SACRAMENTO, CA – Hundreds of thousands of Californians with Covered California health plans will likely see their co-pays go up and deductibles rise by over one thousand dollars next year, as a result of Governor Gavin Newsom’s veto yesterday of SB 944 by Senator Pan. That bill sought to lower cost-sharing in Covered California, including eliminating deductibles in silver plans.
“In a year of rising costs, Californians are crying out for affordability help. There is $304 million in already-allocated state funds available to reduce out-of-pocket health care costs for hundreds of thousands of Californians, and Covered California and health plans have been ready to go. But as a result of the Governor’s veto, these Californians will now face deductibles of almost $5,000 next year, and perhaps more in the years ahead,” said Anthony Wright, executive director of Health Access California, the sponsor of SB 944.

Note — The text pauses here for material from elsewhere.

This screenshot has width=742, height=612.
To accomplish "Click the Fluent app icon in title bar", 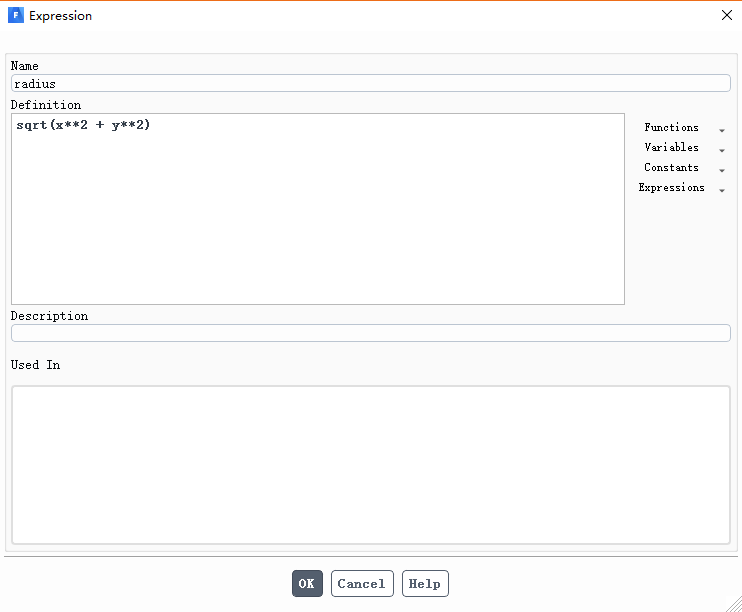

“Governor Newsom’s disappointing veto will mean higher cost-sharing for Covered California enrollees, including a spike in deductibles of over $1,000 in silver plans. Instead, California should have used this money for its stated purpose – to lower the costs of care for Californians,” said Diana Douglas, director of policy and legislative advocacy at Health Access California. “This counterproductive veto discourages Californians from getting care and coverage and is a significant setback to the goal of getting to a universal, affordable health system.”

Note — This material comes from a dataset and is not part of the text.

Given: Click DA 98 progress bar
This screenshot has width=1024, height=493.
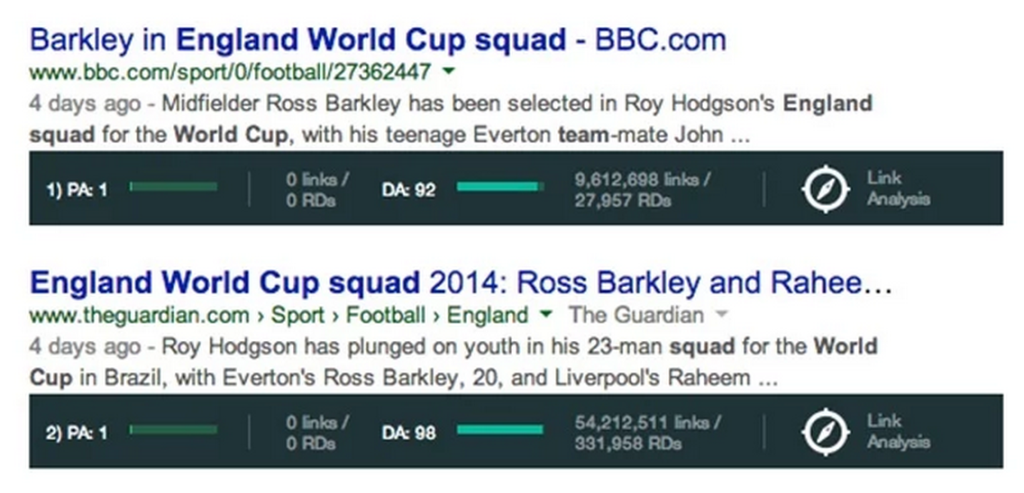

Without this cost-sharing help, low- and middle-income Californians face significant out-of-pocket costs that are major financial barriers to care. High out-of-pocket costs, especially deductibles, lead people who have coverage to avoid needed care and keeps some people from purchasing care at all, or face debt for seeking care. Without this investment, those who earn just over $2,000 per month will have hospital deductibles of $800, and middle-income Covered California enrollees will have deductibles approaching $5,000 and pay $45 for a single primary care visit in a silver level plan.
“California is one of the few states that requires people to purchase health plans or pay a penalty—but at the same time the Governor offered state subsidies to make such coverage more affordable. With premium subsidies covered by the federal government, Governor Newsom should use the funds raised from the penalty on those who are uninsured to invest in additional affordability assistance. California should not be collecting hundreds of millions of dollars a year from the uninsured without making a similar investment in reducing the cost of coverage in order to make it easier for more Californians to be insured,” said Douglas.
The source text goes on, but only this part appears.